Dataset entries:
= Beginning of Section =

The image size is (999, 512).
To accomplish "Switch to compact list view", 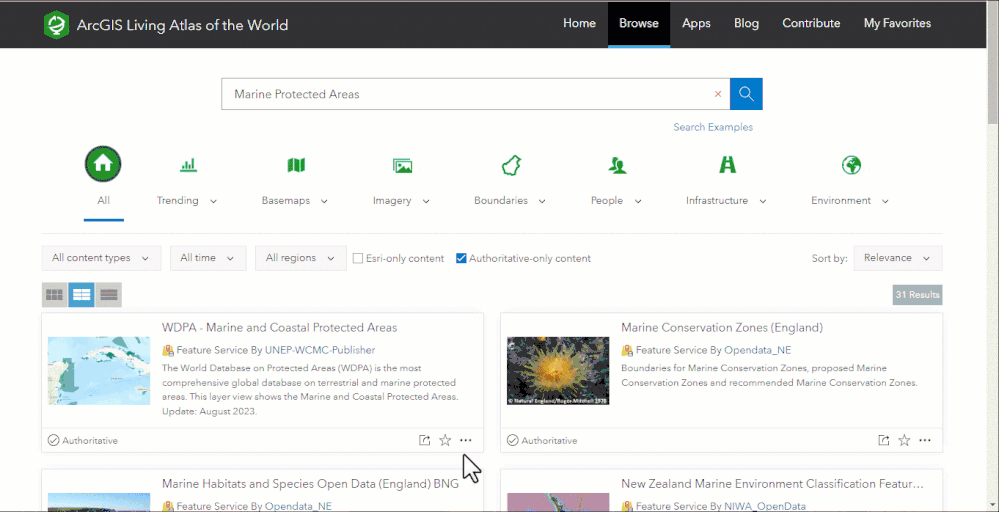I will click(109, 295).

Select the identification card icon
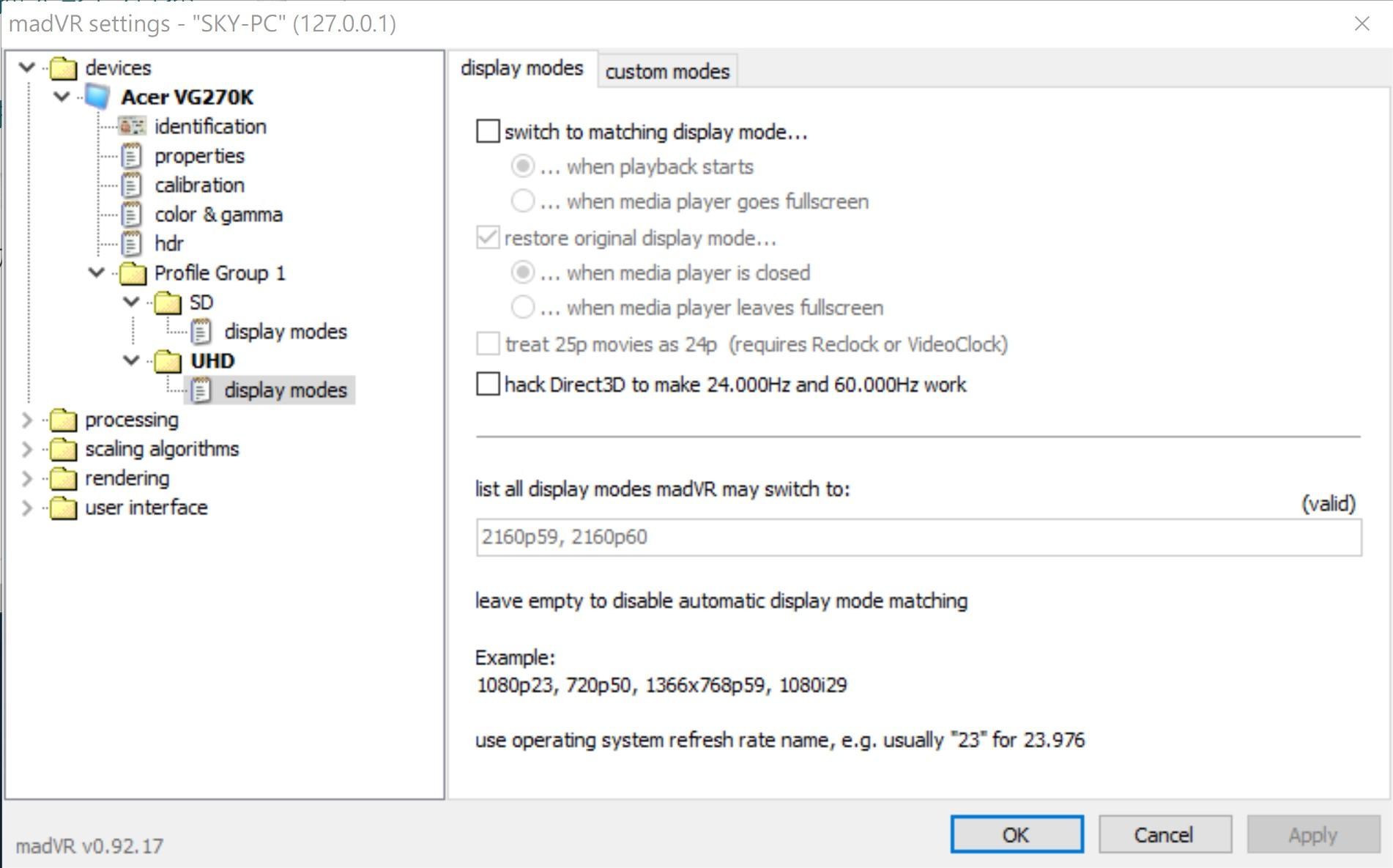pyautogui.click(x=132, y=126)
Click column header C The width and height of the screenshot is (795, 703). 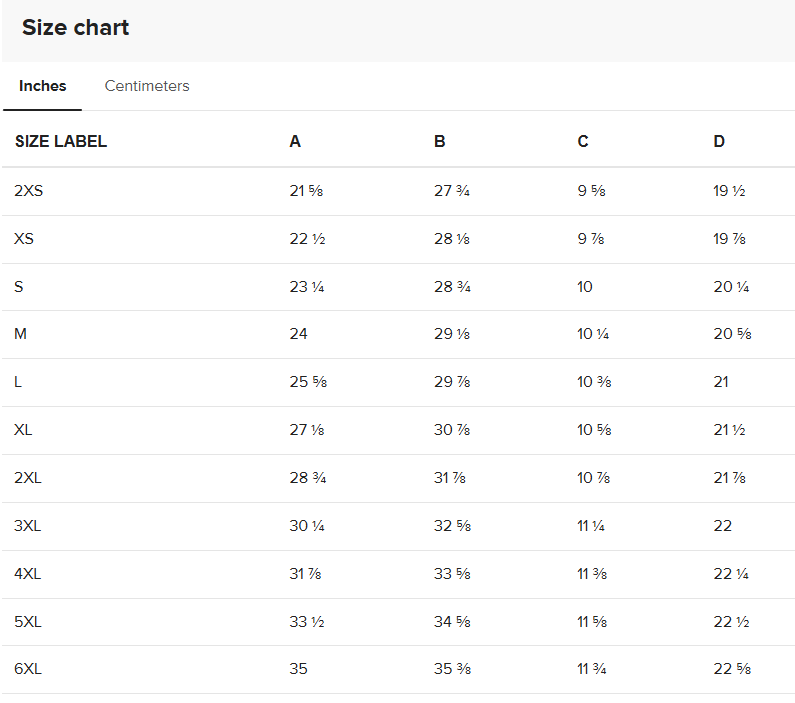(x=583, y=142)
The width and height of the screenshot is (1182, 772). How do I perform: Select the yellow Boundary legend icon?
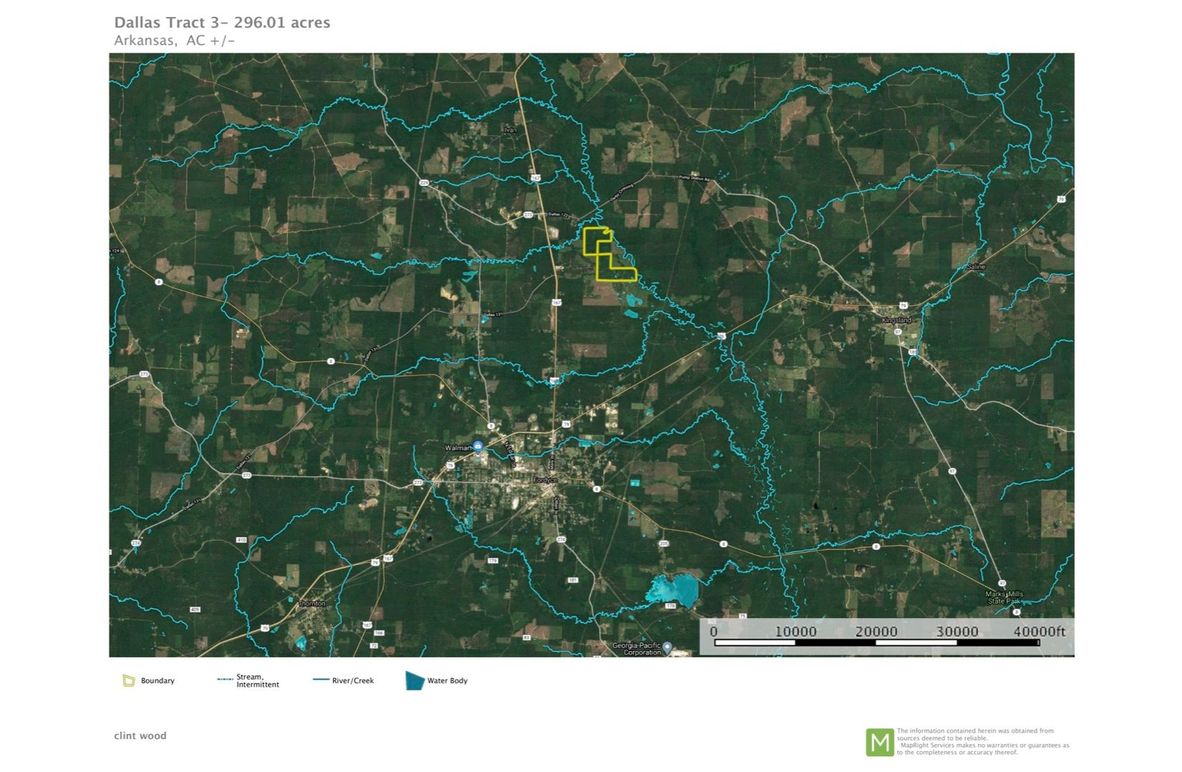[x=128, y=681]
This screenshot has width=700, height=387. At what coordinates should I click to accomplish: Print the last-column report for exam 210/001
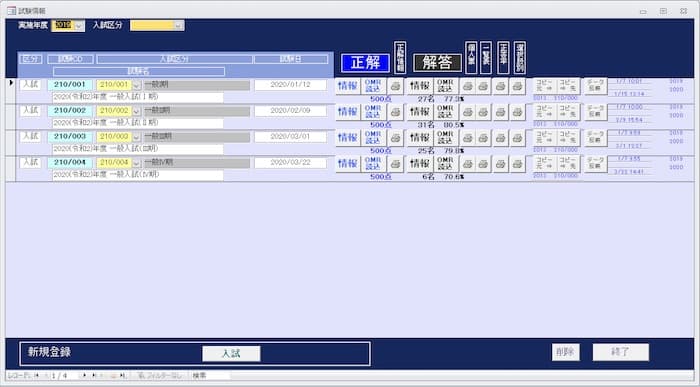tap(517, 87)
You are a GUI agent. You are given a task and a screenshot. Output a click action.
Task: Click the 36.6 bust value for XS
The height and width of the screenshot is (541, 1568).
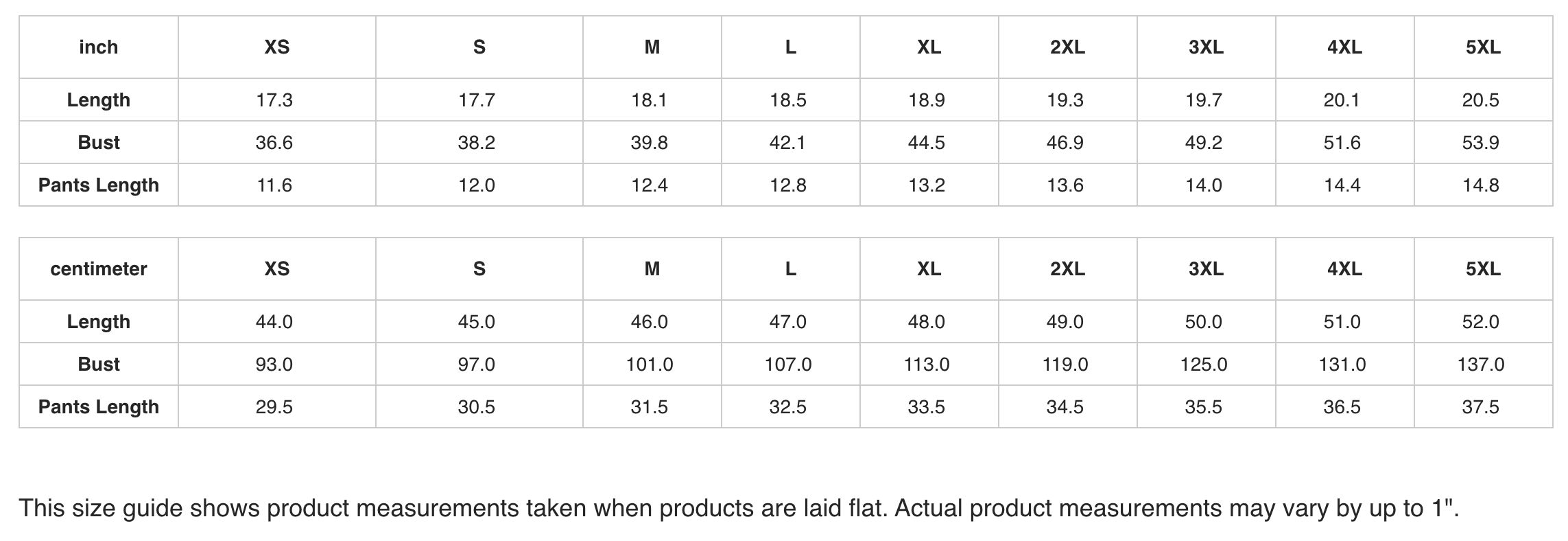coord(274,143)
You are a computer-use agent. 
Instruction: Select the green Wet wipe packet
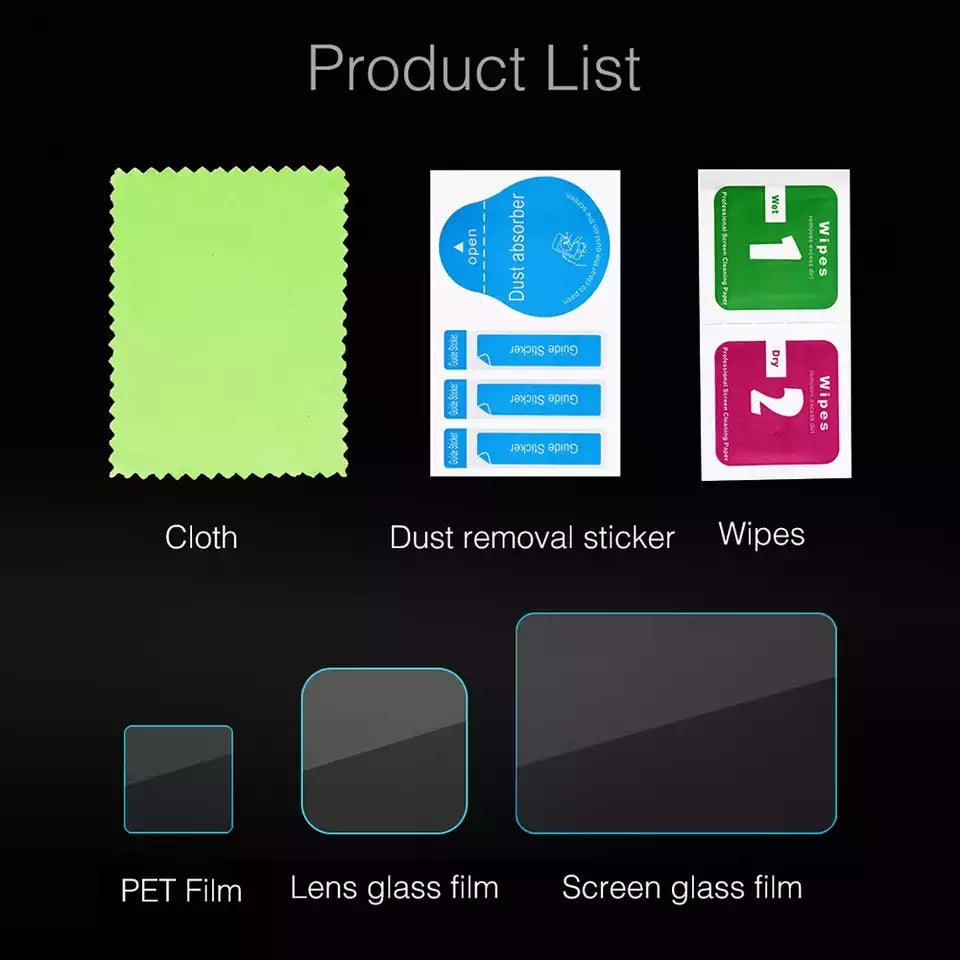(776, 247)
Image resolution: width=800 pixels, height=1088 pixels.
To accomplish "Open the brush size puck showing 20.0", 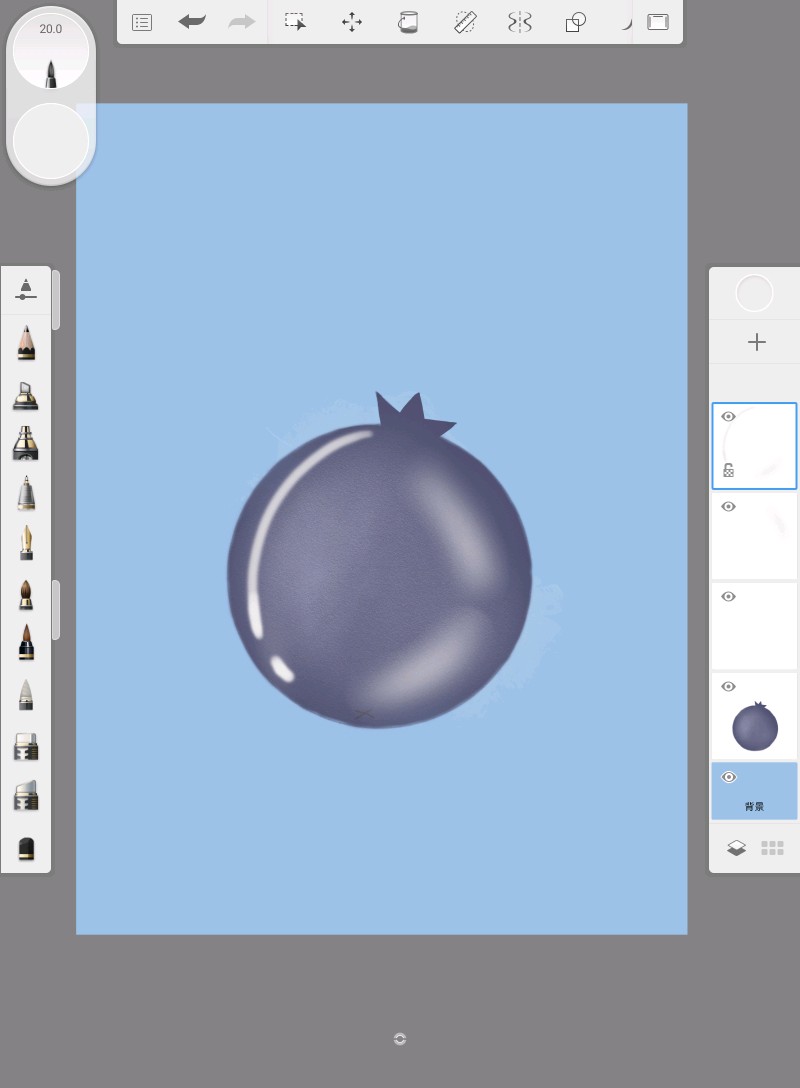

= End of Section =

What is the number of lines above that hold the string "agent"? Answer with that number alone.

2